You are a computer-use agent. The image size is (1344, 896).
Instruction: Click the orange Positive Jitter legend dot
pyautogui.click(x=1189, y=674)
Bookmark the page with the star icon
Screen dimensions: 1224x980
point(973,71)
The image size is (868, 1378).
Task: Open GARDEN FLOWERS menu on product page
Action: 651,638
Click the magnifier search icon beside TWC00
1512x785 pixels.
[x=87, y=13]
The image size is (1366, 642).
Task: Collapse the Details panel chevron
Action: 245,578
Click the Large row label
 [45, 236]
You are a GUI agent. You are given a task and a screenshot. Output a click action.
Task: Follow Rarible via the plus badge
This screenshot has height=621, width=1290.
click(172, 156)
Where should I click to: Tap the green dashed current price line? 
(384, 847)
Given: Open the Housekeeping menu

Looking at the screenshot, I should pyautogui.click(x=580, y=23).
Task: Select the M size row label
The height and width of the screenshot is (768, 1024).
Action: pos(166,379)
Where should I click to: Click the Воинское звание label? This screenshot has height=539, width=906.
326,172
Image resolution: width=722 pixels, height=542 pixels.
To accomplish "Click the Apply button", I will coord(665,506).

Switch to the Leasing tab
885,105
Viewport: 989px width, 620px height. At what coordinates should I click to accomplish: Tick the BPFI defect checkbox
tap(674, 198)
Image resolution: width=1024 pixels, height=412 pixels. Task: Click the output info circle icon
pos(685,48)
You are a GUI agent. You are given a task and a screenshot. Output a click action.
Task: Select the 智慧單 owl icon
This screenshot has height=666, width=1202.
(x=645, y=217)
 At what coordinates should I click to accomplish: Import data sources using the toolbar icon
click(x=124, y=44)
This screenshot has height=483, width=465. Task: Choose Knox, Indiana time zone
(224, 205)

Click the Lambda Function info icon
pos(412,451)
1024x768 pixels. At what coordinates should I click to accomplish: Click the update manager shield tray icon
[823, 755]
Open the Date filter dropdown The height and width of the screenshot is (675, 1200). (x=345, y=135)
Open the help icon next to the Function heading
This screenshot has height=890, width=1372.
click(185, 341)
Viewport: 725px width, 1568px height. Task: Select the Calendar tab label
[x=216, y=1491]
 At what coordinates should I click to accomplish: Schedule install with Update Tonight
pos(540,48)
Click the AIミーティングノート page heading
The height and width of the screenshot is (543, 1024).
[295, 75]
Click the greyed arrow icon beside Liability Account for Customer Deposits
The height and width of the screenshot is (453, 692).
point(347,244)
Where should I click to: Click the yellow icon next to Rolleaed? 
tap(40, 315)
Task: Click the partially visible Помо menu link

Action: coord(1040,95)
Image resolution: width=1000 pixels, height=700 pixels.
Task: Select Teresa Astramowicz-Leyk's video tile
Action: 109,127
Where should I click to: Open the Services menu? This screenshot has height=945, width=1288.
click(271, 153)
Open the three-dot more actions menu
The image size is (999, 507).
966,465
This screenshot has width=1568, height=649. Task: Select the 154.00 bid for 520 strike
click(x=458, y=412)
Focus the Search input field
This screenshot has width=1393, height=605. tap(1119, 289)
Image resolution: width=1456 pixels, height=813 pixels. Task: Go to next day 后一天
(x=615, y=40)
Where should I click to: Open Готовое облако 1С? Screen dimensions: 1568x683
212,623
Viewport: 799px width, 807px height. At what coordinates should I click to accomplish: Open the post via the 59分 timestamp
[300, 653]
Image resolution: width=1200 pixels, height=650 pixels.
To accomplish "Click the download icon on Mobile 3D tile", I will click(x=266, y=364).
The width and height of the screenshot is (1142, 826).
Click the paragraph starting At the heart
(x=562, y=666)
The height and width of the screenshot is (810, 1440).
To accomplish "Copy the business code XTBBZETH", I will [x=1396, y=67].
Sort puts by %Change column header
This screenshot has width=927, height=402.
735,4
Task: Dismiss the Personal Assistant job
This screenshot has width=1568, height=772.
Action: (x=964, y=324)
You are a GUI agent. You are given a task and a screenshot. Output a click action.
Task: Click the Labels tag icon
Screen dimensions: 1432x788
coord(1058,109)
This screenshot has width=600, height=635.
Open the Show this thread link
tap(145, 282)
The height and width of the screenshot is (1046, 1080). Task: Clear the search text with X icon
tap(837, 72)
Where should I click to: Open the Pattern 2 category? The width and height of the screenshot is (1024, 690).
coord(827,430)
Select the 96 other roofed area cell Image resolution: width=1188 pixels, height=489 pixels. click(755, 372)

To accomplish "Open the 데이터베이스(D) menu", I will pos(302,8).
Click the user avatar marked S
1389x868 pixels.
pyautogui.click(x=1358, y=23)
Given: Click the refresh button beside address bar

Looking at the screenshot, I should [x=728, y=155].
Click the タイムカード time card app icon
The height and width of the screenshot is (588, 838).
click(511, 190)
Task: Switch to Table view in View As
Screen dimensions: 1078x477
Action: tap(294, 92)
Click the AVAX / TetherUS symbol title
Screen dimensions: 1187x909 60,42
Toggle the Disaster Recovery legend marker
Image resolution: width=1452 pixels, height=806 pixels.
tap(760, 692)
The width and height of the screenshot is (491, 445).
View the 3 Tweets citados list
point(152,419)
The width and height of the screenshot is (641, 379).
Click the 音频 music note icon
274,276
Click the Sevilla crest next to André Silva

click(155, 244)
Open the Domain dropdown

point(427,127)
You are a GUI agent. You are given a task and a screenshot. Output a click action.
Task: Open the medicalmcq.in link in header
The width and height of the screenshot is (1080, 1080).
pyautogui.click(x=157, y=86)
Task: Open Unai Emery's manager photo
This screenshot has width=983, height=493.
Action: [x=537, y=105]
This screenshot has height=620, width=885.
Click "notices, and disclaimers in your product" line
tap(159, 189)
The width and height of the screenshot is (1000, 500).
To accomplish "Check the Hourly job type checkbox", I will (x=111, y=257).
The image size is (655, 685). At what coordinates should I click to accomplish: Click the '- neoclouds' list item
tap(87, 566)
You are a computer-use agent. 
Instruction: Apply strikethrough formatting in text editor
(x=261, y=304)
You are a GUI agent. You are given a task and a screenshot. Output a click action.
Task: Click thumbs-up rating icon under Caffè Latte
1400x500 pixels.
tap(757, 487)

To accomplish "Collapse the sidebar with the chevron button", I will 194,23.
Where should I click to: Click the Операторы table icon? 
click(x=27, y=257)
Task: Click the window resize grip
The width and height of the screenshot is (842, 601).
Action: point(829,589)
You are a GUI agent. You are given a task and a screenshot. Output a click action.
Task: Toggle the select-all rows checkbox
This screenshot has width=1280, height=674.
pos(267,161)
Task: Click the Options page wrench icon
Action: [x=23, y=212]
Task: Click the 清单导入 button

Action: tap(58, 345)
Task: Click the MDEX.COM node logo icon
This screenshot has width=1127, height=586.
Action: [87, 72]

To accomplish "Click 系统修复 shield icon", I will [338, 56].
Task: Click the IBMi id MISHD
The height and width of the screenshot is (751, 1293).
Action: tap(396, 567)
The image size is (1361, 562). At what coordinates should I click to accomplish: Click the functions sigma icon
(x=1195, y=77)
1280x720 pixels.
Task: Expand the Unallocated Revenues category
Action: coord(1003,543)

Required action:
Extract exactly the lines between the line containing "Task: Toggle the select-all rows checkbox" and the end of the data, including both.

Exercise output:
Task: Toggle the select-all rows checkbox
This screenshot has width=1280, height=674.
pos(267,161)
Task: Click the Options page wrench icon
Action: [x=23, y=212]
Task: Click the 清单导入 button

Action: tap(58, 345)
Task: Click the MDEX.COM node logo icon
This screenshot has width=1127, height=586.
Action: [87, 72]

To accomplish "Click 系统修复 shield icon", I will [338, 56].
Task: Click the IBMi id MISHD
The height and width of the screenshot is (751, 1293).
Action: tap(396, 567)
The image size is (1361, 562). At what coordinates should I click to accomplish: Click the functions sigma icon
(x=1195, y=77)
1280x720 pixels.
Task: Expand the Unallocated Revenues category
Action: coord(1003,543)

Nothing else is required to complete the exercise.